Николай положил букет белых роз у изголовья могилы и изумленно вскинул брови. На могиле не осталось старых засохших букетов. На их месте лежало три новых: белые розы с обрезанными шипами и обмотанные красной атласной лентой. Значит, причина раннего отсутствия Александра Юрьевича — это не работа. Он приезжал сюда, чтобы почтить память своей жены.

— И во сколько же он только встал? — задался вопросом Коля. — Впрочем, это не имеет значения, — он протяжно вздохнул. — Столько всего происходит в моей жизни. Все так закрутилось, что я уж и не знаю, как мне выпутаться, мама.

Николай вздернул нос вверх и сделал глубокий вдох. Он не хотел омрачать этот светлый день, сочетающий два события: День матери и День Рождения. Но его так мучила невысказанность, что он продолжил говорить.

— Знала бы ты, в кого превратился отец. Попов говорит, что характер у отца всегда был непростой. Но до твоей гибели я и не припомню такого, чтобы он нагрубил или поднял на меня руку. Сейчас он тот еще манипулятор.

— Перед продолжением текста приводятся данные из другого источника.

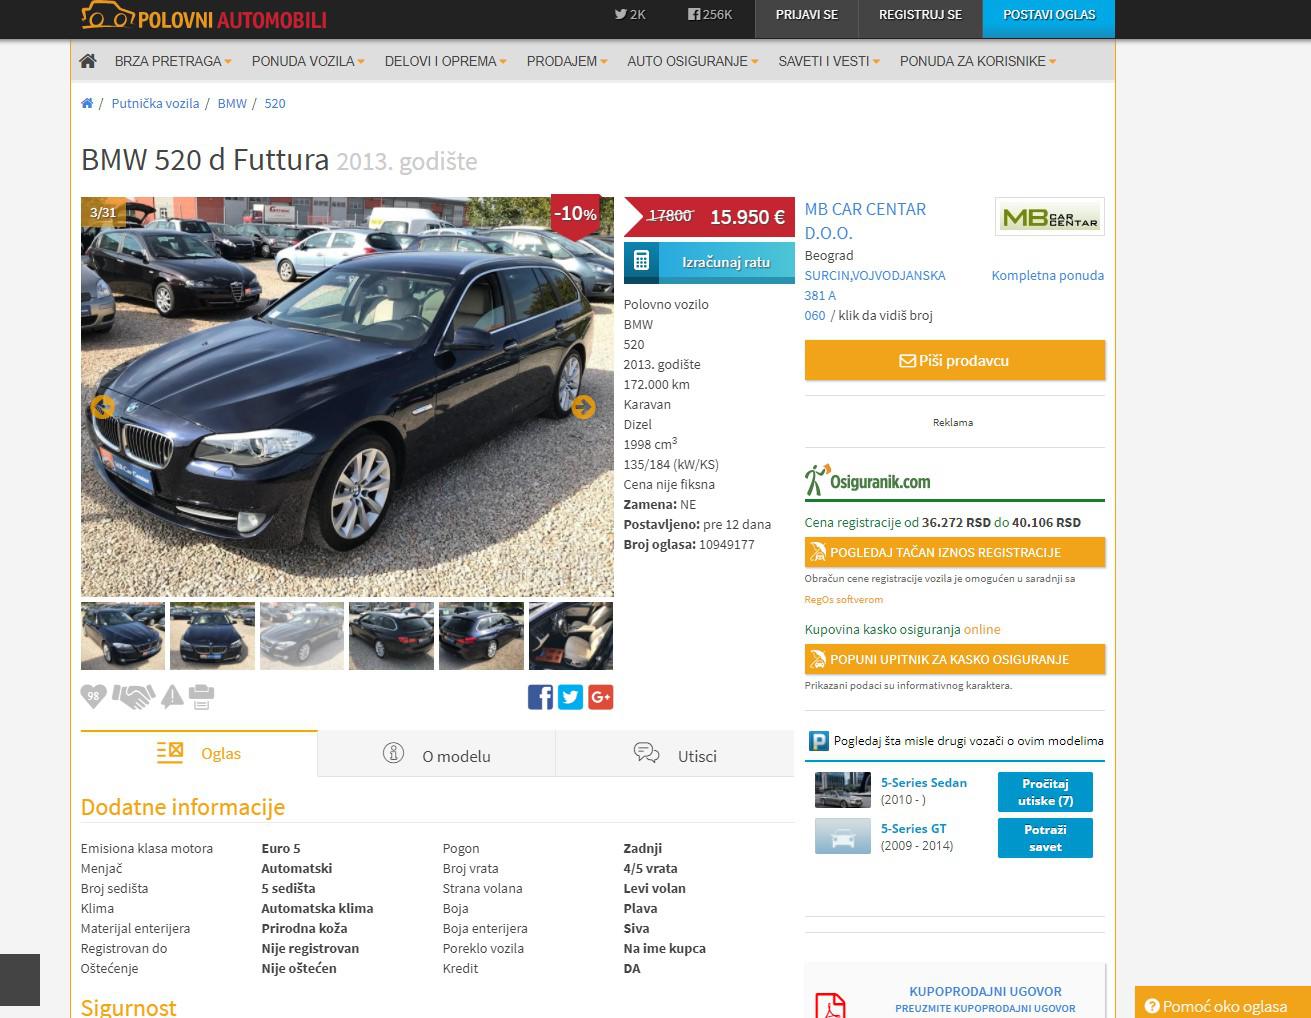The image size is (1311, 1018).
Task: Open the Ponuda vozila dropdown
Action: [x=307, y=61]
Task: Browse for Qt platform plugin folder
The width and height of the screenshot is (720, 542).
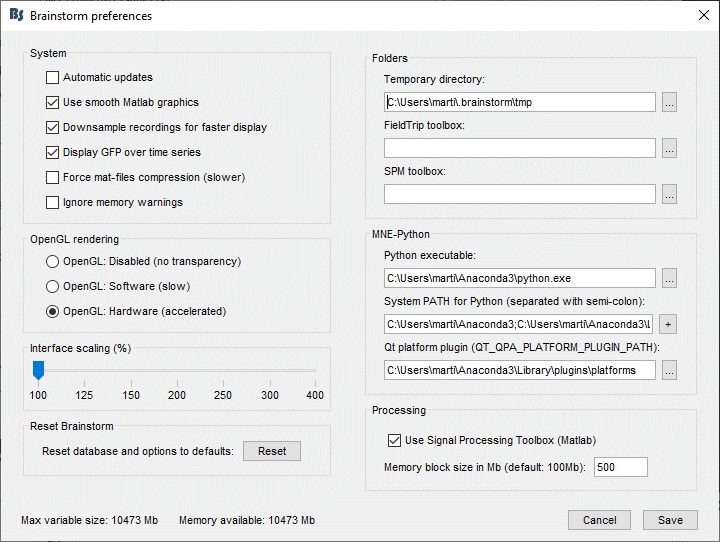Action: pos(670,370)
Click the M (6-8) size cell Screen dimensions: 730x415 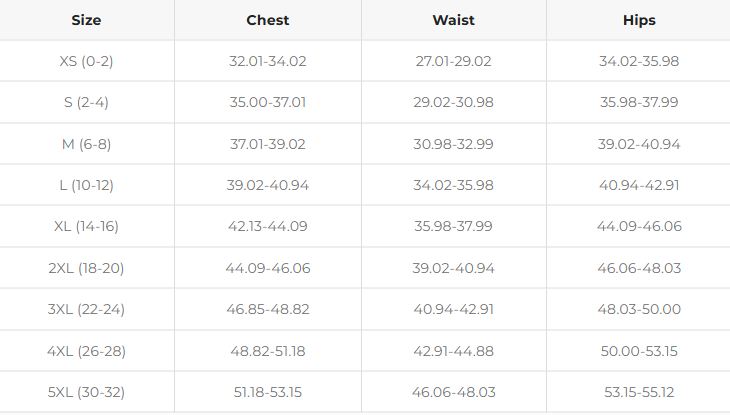pyautogui.click(x=86, y=144)
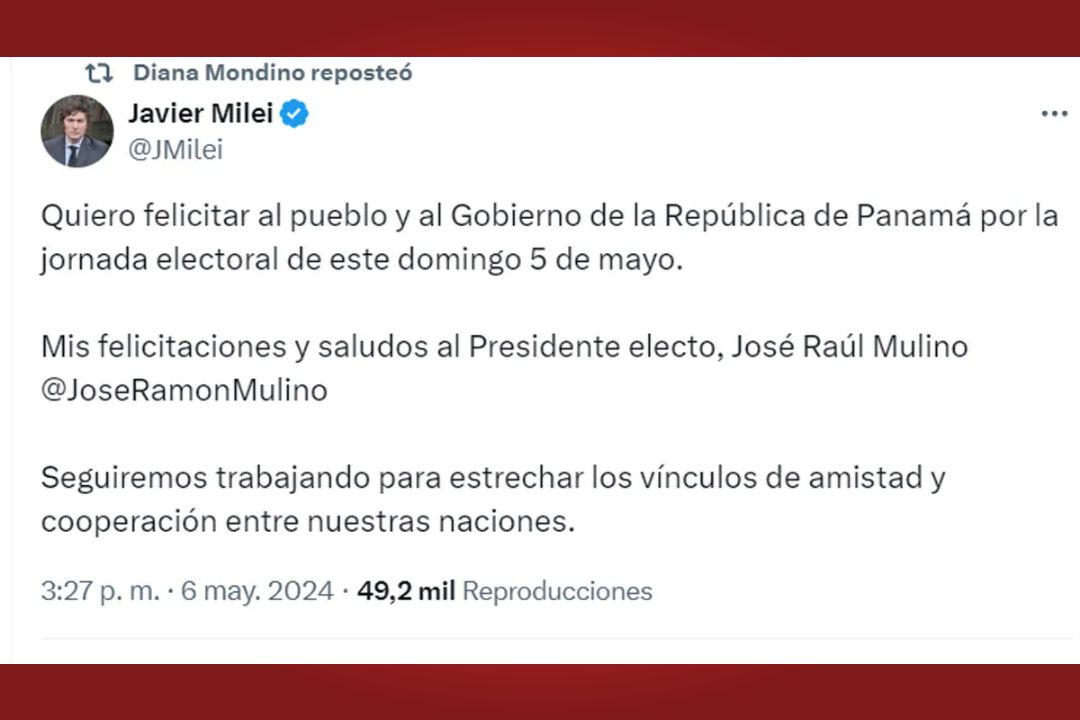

Свиристель, приземлившийся на ребро памятника, пропел дрожащую трель и склонил голову набок. Дымчатые перья с винным оттенком трепались на ветру, а заостренные крылья были собраны за спиной. Николай взглянул на хохолок, так легко поддающийся порыву ветра, и улыбнулся. Перелетная птица казалась напуганной. Коля огляделся по сторонам в попытке обнаружить причину ее страха. Но рядом никого не оказалось. Он беспомощно пожал плечами. Свиристель посидел со склоненной головой несколько секунд, а затем взмахнул крыльями и возвысился над Кальварийским кладбищем.

— Я очень устал от него, мама. Но я не знаю, куда от него бежать, — продолжил Николай и потер руками лицо. — Я совершил такой поступок, за который ненавижу себя. Ты бы не гордилась мною, если бы узнала. Поддавшись отчаянию, я обидел одну девушку, которая этого не заслужила…

Черная мазерати с оглушительным свистом остановилась у металлических ворот. Николай едва успел затормозить. Он был настолько растерян и зол, что не помнил, как машина тронулась с перекрестка и как он оказался дома. Все было как в тумане. Колю волновало только одно: правда. И он намеревался получить информацию прямо сейчас.

В отцовском кабинете продолжал гореть свет. Александр Юрьевич не лег бы спать, не дождавшись волнующей его информации. Это было предсказуемо и сыграло Николаю на руку. Ему не придется врываться к отцу в спальню и тревожить его сон. Он просто вломится в кабинет и выведет отца на чистую воду, чего бы ему это ни стоило.

Сжимая в руке фотографию, Николай прорвался через охранника, ничего тому не объяснив, лишь бросил ему ключи от автомобиля. Охранник с недоумением оглядел Колю, но излишних вопросов не задал: не хотел показаться бестактным. Он служил дому Литвиновых добрых семнадцать лет и усвоил одно правило: все, что происходит между хозяином и его сыном, ровным счетом к нему не относится. Молчание в его случае дороже золота. Оказаться в стороне перепалки между отцом и сыном, когда можно заступиться за младшего, — лучший вариант.